La notizia ieri è rimbalzata subito in tutto il mondo: Jafar Panahi è stato arrestato a Tehran a soli due giorni di distanza dall’arresto di Mohammad Rasoulof e di Mostafa Al-Ahmad – a favore dei quali Panahi aveva espresso il suo sostegno sui social. In un suo post del 10 luglio si legge: «All’alba dell’8 luglio Rasoulof e Al-ahmad, critici schietti e cineasti impegnati, sono stati aggrediti nelle loro abitazioni e portati via in un luogo sconosciuto. Condanniamo la pressione che i filmmaker indipendenti e i pensatori liberi stanno subendo. Condanniamo anche la sistematica violazione da parte delle istituzioni dei diritti sociali e dell’individuo. Chiediamo l’immediato rilascio dei nostri colleghi».

- - -

Esercizi da svolgere:
1. Elenca tutte le persone chiamate per nome nel testo sull'arresto di Panahi.
2. Traduci in inglese la frase «Chiediamo l’immediato rilascio dei nostri colleghi», tratta dal testo sull'arresto di Panahi.
3. Rispondi in base al testo sull'arresto di Panahi:
(a) In quale città è stato arrestato Jafar Panahi?
(b) In quale giorno Panahi ha pubblicato il post citato?
(c) Quanti giorni dopo l'arresto di Rasoulof e Al-Ahmad è avvenuto quello di Panahi?

Materiale fornito:
- - -

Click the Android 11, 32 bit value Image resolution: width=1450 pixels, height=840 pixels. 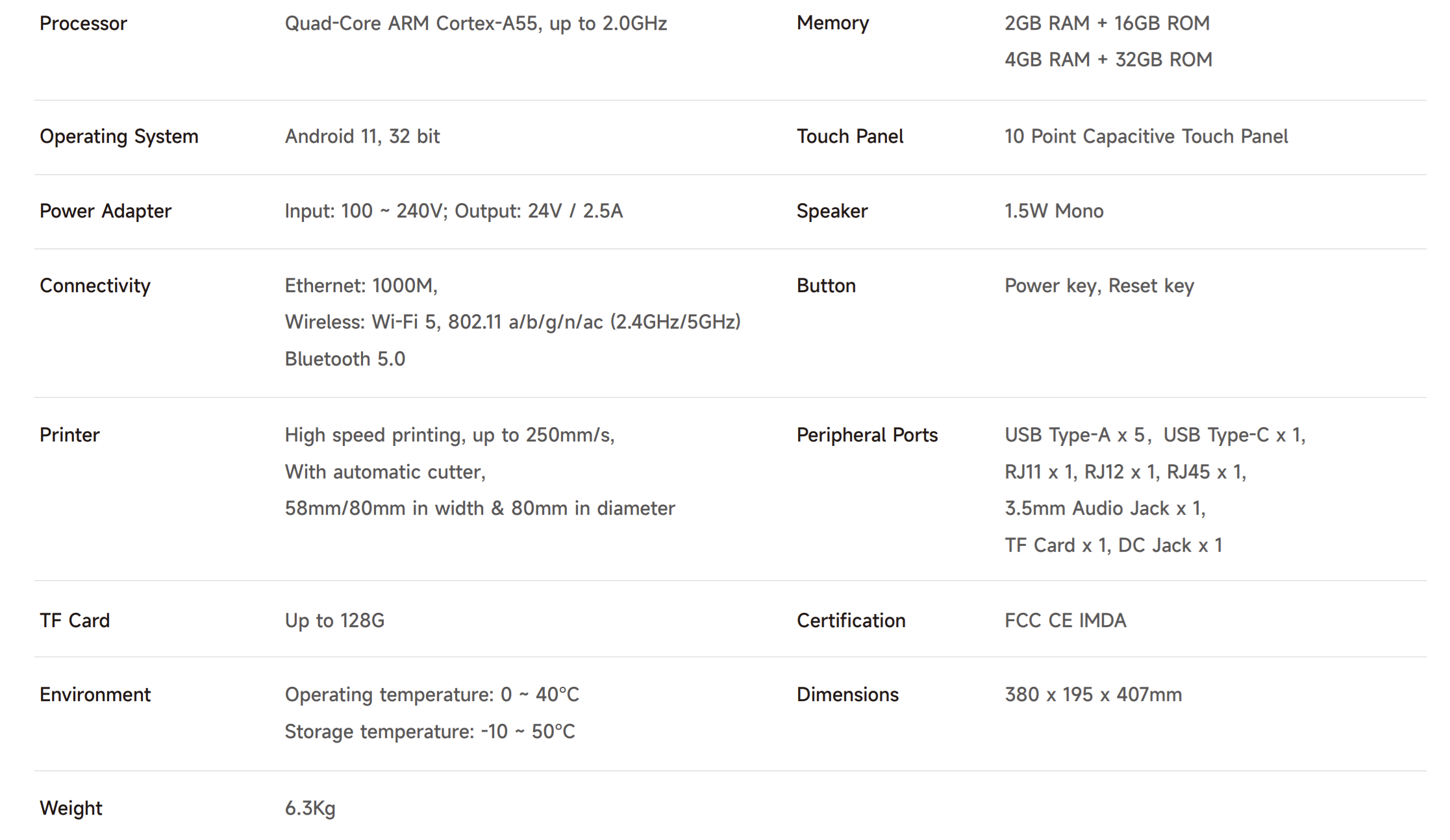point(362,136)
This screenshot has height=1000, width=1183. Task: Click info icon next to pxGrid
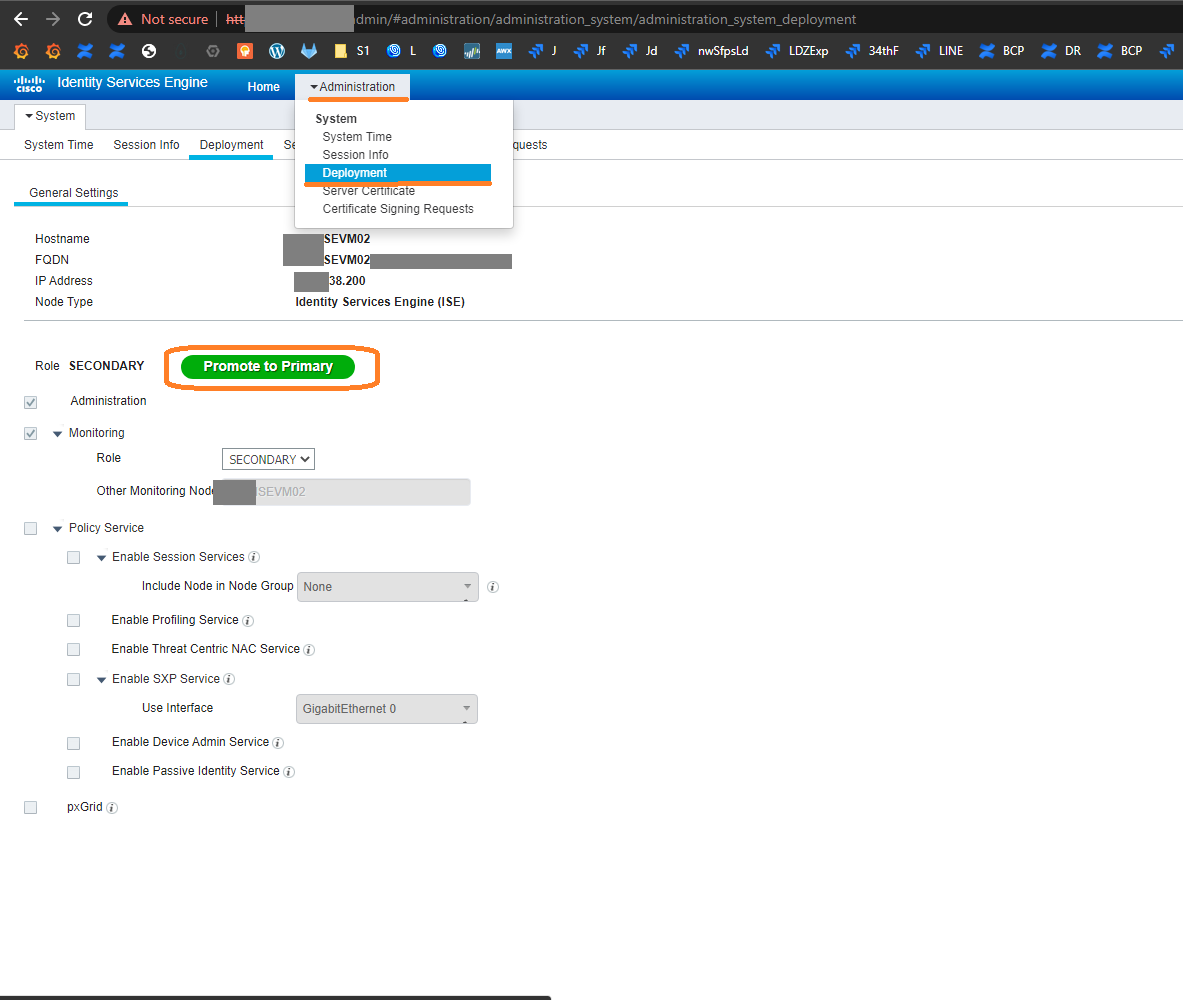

- - -

Esercizi svolti:
1. Jafar Panahi, Mohammad Rasoulof, Mostafa Al-Ahmad

2. We demand the immediate release of our colleagues.

3.
(a) A Tehran.
(b) Il 10 luglio.
(c) Due giorni dopo.